──────── Exercise data

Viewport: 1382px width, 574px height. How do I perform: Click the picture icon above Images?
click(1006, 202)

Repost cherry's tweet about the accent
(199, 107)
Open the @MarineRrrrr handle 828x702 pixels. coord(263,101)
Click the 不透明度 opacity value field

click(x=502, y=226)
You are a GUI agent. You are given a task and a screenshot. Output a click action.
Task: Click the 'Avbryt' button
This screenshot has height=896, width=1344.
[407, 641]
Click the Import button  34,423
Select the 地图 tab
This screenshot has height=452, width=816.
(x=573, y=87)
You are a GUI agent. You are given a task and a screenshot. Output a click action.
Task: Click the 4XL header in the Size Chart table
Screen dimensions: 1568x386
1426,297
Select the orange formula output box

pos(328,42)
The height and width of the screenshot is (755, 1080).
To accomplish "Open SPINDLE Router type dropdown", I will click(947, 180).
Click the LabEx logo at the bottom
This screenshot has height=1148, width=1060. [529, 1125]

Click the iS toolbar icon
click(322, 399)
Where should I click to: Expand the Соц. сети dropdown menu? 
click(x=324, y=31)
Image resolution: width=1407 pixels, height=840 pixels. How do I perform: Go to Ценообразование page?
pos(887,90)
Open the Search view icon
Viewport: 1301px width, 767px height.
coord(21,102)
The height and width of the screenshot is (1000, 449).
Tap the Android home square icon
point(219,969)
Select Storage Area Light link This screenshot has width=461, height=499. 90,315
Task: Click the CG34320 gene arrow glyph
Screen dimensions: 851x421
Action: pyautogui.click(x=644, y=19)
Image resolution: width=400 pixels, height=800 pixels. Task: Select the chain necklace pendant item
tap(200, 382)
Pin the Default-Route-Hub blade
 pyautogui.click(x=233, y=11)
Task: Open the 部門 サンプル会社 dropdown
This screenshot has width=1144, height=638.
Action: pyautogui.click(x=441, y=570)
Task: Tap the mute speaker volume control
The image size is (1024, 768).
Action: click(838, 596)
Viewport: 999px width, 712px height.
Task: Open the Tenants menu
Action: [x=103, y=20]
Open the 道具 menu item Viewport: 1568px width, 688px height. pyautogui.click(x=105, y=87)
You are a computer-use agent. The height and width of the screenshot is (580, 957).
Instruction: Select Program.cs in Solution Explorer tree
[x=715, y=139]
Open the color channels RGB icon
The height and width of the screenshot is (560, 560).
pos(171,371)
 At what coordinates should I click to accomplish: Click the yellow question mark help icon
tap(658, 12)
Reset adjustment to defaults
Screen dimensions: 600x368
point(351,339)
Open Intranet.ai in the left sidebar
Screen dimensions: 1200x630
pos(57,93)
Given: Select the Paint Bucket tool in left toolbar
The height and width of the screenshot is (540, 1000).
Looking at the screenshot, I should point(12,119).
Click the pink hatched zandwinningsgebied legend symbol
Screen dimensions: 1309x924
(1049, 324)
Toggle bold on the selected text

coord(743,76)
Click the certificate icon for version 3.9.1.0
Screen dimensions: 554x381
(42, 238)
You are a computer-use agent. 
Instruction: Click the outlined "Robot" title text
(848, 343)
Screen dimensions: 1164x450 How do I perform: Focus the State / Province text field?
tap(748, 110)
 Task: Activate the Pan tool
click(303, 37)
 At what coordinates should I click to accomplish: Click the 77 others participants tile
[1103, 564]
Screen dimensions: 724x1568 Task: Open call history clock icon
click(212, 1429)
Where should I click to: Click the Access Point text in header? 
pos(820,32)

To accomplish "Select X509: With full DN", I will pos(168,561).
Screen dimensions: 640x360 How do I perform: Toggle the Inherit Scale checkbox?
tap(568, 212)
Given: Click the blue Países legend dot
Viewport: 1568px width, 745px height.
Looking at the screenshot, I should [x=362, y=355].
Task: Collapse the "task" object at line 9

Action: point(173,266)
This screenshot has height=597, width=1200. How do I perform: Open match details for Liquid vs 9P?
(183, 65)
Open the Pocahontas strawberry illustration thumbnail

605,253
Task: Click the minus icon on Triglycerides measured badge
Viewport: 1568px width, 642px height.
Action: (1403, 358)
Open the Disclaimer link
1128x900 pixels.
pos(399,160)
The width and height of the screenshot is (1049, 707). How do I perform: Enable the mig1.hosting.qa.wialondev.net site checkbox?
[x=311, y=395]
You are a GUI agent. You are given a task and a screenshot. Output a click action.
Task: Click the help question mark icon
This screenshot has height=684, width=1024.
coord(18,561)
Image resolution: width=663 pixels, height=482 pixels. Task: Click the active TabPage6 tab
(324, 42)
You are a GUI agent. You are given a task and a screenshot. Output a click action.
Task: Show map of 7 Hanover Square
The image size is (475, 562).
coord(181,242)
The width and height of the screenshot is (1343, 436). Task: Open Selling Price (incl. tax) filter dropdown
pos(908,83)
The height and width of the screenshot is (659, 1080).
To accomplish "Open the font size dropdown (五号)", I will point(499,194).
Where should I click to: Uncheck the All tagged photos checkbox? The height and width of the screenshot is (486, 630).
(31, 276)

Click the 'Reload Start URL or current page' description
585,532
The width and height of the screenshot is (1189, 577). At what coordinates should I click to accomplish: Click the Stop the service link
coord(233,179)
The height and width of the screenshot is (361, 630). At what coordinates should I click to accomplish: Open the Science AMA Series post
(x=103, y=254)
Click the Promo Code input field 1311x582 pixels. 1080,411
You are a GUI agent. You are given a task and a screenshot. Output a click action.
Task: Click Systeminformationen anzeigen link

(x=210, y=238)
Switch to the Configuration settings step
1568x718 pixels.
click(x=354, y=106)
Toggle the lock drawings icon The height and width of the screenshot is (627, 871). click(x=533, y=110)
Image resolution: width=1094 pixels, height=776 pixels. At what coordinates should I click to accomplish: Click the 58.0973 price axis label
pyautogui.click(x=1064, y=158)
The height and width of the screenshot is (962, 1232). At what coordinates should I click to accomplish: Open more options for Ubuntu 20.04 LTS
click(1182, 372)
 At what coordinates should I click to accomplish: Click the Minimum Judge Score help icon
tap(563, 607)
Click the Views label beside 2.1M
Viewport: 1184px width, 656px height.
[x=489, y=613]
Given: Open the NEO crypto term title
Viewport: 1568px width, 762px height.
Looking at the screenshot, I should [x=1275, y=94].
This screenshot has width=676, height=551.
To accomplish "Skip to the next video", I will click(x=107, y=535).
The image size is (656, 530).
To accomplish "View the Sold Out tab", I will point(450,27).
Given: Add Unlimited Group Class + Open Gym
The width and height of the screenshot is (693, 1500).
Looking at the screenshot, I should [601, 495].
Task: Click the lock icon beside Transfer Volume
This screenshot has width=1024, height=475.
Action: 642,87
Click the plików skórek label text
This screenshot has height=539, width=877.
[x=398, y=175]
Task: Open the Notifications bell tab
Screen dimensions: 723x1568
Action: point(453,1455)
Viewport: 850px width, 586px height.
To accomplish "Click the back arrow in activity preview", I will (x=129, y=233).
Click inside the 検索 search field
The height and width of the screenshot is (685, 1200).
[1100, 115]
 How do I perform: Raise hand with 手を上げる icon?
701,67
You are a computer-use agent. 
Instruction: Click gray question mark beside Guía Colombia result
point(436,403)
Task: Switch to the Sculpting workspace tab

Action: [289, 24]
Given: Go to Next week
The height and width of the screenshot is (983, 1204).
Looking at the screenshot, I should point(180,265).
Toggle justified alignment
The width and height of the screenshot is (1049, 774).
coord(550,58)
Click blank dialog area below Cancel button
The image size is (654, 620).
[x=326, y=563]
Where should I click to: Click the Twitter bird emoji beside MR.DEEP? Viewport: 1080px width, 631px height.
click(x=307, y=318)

────────────────

◆ **What to produce**
Each line from the top of the records above through the line containing "Task: Open the 部門 サンプル会社 dropdown" needs to be transcribed exactly, and no line after it.

◆ **Response to the task**
Viewport: 1382px width, 574px height. How do I perform: Click the picture icon above Images?
click(1006, 202)

Repost cherry's tweet about the accent
(199, 107)
Open the @MarineRrrrr handle 828x702 pixels. coord(263,101)
Click the 不透明度 opacity value field

click(x=502, y=226)
You are a GUI agent. You are given a task and a screenshot. Output a click action.
Task: Click the 'Avbryt' button
This screenshot has height=896, width=1344.
[407, 641]
Click the Import button  34,423
Select the 地图 tab
This screenshot has height=452, width=816.
(x=573, y=87)
You are a GUI agent. You are given a task and a screenshot. Output a click action.
Task: Click the 4XL header in the Size Chart table
Screen dimensions: 1568x386
1426,297
Select the orange formula output box

pos(328,42)
The height and width of the screenshot is (755, 1080).
To accomplish "Open SPINDLE Router type dropdown", I will click(947, 180).
Click the LabEx logo at the bottom
This screenshot has height=1148, width=1060. [529, 1125]

Click the iS toolbar icon
click(322, 399)
Where should I click to: Expand the Соц. сети dropdown menu? 
click(x=324, y=31)
Image resolution: width=1407 pixels, height=840 pixels. How do I perform: Go to Ценообразование page?
pos(887,90)
Open the Search view icon
Viewport: 1301px width, 767px height.
coord(21,102)
The height and width of the screenshot is (1000, 449).
Tap the Android home square icon
point(219,969)
Select Storage Area Light link This screenshot has width=461, height=499. 90,315
Task: Click the CG34320 gene arrow glyph
Screen dimensions: 851x421
Action: pyautogui.click(x=644, y=19)
Image resolution: width=400 pixels, height=800 pixels. Task: Select the chain necklace pendant item
tap(200, 382)
Pin the Default-Route-Hub blade
 pyautogui.click(x=233, y=11)
Task: Open the 部門 サンプル会社 dropdown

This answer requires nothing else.